**YOUR INSTRUCTIONS:** Your answer should consist of each line from the data below that contains "checkbox".

**AVAILABLE DATA:**
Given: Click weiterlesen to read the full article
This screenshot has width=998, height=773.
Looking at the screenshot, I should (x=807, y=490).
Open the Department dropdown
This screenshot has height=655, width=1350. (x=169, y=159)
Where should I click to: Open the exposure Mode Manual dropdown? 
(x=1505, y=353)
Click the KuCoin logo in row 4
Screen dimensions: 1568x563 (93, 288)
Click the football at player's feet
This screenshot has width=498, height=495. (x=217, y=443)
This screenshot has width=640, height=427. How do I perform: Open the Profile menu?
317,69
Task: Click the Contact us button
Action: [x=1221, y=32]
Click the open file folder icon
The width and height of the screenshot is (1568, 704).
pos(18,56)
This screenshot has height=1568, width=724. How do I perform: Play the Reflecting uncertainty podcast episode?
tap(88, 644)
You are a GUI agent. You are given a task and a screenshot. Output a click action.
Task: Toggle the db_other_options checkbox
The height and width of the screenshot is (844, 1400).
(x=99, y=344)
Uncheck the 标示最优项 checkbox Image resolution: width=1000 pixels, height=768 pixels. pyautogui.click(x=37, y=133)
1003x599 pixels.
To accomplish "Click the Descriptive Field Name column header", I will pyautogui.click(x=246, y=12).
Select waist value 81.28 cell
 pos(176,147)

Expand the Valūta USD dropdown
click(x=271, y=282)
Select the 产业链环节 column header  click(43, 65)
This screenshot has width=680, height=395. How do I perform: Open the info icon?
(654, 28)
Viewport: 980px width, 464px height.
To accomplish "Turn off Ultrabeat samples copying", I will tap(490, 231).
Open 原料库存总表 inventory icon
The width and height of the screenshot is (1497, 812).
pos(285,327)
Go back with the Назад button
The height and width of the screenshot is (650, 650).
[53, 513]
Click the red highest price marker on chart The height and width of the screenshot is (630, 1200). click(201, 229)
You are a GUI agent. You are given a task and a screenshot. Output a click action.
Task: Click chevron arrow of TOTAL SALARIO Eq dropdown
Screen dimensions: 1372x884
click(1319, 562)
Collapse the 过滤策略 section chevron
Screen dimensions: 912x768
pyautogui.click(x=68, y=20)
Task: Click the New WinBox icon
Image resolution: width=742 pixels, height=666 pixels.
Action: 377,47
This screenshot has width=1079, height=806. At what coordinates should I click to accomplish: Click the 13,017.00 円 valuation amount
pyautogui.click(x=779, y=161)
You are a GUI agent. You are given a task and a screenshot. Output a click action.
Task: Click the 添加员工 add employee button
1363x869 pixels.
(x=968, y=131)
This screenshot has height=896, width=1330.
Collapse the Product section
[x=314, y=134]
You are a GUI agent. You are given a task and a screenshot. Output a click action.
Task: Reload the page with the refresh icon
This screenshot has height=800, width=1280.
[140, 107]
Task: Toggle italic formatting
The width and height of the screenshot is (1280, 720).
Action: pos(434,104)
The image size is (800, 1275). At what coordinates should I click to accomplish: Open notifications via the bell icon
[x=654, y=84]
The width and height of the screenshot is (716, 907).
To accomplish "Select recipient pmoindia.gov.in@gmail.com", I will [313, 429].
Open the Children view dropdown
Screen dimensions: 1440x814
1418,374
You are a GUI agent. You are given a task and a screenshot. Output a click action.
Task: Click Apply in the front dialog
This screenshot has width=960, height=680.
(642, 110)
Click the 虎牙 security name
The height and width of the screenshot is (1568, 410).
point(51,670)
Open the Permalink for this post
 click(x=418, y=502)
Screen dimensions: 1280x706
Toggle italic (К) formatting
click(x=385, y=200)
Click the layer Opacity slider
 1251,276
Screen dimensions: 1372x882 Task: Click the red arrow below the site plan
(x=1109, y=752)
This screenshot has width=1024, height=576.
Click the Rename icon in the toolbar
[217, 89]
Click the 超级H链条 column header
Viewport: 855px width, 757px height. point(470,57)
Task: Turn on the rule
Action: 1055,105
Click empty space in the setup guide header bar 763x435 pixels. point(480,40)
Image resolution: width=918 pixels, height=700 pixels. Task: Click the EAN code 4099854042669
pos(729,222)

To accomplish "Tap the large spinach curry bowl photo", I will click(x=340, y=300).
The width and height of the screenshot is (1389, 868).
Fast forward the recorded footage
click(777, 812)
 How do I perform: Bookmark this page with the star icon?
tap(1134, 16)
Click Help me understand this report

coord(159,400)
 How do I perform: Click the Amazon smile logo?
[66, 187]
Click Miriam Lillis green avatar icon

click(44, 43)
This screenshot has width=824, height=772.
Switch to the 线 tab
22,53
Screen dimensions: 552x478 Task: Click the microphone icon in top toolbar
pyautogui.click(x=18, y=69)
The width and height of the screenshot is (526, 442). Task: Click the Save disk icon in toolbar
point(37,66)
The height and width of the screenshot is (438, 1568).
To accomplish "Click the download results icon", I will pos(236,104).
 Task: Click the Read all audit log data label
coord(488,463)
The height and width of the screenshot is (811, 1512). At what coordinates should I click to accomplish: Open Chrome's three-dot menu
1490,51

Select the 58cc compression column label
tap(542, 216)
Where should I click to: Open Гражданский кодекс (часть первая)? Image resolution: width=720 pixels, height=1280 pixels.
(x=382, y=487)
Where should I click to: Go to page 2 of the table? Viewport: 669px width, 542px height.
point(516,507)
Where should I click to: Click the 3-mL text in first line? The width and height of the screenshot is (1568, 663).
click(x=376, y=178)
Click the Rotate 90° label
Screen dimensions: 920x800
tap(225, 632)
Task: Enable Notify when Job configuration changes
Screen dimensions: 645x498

**RESPONSE FOR THIS EXERCISE:**
Task: Toggle the db_other_options checkbox
Uncheck the 标示最优项 checkbox Image resolution: width=1000 pixels, height=768 pixels. pyautogui.click(x=37, y=133)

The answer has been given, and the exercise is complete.